NASA, Researchers at the University of California in Los Angeles and elsewhere have discovered evidence of presence of water-ice on the smallest and innermost planet the mercury. It is the surprising discovery that presence of both ice and organic material such as carbon may have been deposited on the surface of Mercury by impacts from comets or asteroids, scientists suggested.
"We thought the most exciting finding could be that this really as water ice", says Maria Zuber, the E.A. Griswold Professor of Geophysics in MIT's Department of Earth.
It became more thrilling when they identified the darker, insulating material that may indicate complex organics.
Mapping the surface of the planet is a challenging task, as the craft must weather the sun's intense radiation, which can "play havoc with electronics", Zuber says. Of course it is tedious work to move from pole to pole in an elliptical orbit for making an extremely tricky mapping mission complete, both dynamically and thermally. In spite of these challenges, on laser altimeter has amassed more than 10 laser pulses that have been used to map topography and measure the near infrared reflectance of the surface.

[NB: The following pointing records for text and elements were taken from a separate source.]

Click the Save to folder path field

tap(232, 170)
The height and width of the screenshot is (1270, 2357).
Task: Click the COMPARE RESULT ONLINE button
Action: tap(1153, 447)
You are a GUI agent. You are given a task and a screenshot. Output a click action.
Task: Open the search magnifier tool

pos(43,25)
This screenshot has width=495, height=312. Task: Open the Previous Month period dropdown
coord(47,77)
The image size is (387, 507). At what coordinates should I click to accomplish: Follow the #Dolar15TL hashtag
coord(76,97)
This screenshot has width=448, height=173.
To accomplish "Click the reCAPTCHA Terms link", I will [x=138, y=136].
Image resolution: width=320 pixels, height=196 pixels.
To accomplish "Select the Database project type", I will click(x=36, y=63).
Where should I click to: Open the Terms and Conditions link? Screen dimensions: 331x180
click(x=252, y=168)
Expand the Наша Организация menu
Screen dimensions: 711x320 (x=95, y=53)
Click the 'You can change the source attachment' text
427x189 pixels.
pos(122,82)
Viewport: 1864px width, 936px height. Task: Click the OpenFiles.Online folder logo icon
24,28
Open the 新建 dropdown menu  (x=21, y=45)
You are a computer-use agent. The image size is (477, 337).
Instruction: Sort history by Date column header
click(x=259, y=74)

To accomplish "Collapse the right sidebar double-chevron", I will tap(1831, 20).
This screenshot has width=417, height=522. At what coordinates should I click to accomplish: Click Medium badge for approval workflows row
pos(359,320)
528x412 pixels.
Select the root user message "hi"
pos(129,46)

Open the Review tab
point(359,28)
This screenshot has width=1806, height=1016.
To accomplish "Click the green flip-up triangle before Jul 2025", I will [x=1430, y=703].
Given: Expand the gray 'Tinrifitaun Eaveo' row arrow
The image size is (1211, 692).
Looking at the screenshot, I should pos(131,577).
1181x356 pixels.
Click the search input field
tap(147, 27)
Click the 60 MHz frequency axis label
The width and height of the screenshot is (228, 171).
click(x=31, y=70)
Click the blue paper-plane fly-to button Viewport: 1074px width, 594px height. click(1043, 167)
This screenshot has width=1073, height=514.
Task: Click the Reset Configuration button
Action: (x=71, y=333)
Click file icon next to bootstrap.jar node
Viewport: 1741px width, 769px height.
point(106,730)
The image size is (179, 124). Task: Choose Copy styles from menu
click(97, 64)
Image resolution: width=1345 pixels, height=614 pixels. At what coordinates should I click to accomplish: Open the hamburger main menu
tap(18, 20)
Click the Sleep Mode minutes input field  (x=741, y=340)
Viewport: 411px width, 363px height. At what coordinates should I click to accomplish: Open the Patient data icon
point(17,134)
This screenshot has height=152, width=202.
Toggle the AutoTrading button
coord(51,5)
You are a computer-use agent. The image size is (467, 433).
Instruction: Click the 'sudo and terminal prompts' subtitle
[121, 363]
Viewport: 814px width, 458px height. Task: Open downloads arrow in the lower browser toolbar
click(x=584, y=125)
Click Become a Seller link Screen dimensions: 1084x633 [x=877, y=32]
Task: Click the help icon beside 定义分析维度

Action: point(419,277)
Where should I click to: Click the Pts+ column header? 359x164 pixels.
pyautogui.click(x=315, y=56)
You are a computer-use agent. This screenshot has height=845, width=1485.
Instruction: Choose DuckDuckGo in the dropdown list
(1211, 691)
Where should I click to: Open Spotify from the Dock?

As latest analysis data was puzzling at first but later scientists believe they have found definitive evidence for water-ice on mercury. They found that the probe’s reflectance measurements matched up well with previously mapped radar bright regions in high northern latitudes of mercury, taken via laser altimetry.
The observations "threw us off track for a long time", Zuber says, until David Paige of UCLA, another team member, developed a thermal model of the planet, also added.